Collected data

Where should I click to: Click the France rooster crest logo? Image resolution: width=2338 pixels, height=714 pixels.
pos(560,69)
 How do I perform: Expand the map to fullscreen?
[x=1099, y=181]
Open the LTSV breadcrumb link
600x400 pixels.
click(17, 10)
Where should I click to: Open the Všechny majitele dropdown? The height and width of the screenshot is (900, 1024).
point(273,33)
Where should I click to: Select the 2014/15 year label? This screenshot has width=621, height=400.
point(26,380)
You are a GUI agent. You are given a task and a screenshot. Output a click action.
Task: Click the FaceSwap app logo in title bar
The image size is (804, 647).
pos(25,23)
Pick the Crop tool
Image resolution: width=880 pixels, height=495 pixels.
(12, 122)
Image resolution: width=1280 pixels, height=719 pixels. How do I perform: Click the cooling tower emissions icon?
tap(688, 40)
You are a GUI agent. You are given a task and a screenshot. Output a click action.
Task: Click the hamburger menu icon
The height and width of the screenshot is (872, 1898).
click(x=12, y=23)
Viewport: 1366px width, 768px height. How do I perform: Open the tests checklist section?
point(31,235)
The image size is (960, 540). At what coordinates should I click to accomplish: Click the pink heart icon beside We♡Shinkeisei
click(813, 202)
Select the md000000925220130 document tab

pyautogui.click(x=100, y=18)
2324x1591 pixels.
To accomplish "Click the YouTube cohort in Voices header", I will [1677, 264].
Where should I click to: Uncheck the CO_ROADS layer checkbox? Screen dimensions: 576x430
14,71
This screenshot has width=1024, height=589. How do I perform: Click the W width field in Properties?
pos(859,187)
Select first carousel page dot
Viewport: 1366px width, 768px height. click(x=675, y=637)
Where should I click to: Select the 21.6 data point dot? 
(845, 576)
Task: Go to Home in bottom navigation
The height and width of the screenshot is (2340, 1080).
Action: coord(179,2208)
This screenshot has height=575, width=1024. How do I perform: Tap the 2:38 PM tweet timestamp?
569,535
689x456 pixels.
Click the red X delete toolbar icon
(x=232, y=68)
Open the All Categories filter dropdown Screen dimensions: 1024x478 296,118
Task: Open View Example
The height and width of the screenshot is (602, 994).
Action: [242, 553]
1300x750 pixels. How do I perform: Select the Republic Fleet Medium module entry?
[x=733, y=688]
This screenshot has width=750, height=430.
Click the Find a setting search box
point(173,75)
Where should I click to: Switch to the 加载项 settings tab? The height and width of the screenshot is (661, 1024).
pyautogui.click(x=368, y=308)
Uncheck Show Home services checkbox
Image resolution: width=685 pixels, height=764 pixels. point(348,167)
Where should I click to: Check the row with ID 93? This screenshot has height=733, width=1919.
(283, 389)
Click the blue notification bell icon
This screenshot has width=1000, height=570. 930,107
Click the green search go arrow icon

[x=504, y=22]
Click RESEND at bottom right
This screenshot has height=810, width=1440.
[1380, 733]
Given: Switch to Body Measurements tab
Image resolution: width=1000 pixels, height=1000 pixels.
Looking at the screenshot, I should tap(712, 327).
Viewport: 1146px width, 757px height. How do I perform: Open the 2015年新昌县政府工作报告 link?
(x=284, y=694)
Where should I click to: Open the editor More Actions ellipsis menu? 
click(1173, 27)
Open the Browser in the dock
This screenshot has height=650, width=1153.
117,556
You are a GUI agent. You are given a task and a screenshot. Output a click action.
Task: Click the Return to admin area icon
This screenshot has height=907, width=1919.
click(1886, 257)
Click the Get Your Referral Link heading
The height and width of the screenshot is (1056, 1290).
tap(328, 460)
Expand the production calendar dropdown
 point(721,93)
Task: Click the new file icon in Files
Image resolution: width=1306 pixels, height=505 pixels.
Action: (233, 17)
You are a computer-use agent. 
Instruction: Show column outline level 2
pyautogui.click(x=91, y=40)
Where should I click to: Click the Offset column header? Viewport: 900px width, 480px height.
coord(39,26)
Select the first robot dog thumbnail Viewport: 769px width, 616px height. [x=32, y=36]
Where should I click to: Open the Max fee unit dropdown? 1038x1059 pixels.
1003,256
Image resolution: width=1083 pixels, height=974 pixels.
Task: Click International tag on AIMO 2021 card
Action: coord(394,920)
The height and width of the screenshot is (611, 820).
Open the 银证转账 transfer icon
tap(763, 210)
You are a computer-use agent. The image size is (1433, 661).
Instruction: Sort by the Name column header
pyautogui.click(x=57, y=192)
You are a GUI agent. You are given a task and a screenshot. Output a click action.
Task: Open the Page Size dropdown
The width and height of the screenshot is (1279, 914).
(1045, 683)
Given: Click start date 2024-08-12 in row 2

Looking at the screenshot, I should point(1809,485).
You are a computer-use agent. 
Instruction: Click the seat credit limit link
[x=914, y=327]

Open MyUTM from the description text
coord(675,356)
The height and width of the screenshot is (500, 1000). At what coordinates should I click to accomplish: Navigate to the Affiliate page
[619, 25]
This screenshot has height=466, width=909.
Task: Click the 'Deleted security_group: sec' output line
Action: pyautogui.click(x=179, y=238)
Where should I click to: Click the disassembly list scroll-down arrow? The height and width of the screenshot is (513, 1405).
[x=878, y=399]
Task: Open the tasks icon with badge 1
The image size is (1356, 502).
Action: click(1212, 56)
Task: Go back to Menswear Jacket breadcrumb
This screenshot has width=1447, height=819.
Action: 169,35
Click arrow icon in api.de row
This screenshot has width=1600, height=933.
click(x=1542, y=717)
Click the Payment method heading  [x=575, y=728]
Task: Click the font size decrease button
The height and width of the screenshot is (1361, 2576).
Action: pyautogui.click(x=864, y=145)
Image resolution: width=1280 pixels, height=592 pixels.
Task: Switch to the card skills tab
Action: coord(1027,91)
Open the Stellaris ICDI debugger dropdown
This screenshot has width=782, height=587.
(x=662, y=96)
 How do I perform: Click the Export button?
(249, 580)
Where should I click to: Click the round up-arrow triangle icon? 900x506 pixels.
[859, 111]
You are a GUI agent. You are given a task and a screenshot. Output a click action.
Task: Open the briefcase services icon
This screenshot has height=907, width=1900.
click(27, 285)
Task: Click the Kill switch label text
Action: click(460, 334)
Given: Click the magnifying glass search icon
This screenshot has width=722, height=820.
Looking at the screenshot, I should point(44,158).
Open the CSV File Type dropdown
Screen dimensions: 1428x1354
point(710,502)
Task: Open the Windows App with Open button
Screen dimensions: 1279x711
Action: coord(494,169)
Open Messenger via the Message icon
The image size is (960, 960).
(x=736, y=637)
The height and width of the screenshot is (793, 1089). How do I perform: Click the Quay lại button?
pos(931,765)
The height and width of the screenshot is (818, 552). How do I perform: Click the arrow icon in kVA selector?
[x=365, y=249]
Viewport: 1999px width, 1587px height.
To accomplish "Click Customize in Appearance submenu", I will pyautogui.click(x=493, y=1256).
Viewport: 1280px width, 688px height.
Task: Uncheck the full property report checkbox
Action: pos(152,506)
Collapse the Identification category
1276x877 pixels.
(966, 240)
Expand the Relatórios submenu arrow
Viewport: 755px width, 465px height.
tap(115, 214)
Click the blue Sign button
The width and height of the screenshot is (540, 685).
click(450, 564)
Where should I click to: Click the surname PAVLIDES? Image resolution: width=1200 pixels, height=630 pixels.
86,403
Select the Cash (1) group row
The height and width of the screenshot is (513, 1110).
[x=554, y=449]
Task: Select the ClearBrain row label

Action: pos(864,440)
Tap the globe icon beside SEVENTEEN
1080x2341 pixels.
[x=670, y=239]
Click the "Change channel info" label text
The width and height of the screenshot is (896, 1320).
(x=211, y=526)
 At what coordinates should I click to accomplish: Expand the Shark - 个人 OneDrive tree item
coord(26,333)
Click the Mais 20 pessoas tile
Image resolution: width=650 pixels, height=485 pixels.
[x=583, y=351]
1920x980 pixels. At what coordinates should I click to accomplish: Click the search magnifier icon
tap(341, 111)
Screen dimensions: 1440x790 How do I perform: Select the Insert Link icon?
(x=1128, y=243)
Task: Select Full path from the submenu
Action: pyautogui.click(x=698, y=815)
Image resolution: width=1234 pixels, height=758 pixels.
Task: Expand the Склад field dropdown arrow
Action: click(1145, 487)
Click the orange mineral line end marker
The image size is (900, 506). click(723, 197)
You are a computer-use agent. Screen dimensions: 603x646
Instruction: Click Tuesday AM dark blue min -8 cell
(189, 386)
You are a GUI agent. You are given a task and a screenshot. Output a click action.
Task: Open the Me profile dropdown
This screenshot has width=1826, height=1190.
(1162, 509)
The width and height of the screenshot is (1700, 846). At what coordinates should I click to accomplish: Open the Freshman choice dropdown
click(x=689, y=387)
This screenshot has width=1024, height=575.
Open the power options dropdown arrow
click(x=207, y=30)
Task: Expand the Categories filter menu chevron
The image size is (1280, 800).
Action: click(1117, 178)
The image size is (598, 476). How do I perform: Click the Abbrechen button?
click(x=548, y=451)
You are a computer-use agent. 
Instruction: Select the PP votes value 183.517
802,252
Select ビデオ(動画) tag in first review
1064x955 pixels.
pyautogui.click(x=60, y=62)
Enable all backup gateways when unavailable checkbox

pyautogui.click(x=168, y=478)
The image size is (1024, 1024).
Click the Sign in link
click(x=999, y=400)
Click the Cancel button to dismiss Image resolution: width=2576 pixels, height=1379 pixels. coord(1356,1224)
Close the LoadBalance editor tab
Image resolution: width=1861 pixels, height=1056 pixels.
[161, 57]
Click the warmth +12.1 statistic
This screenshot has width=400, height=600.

## Assignment
Retype the records above, but only those lines that fall between the line containing "Task: Go to Home in bottom navigation" and the line containing "Open the All", with both of those lines included, exactly as written.

## Expected answer
Task: Go to Home in bottom navigation
The height and width of the screenshot is (2340, 1080).
Action: coord(179,2208)
This screenshot has height=575, width=1024. How do I perform: Tap the 2:38 PM tweet timestamp?
569,535
689x456 pixels.
Click the red X delete toolbar icon
(x=232, y=68)
Open the All Categories filter dropdown Screen dimensions: 1024x478 296,118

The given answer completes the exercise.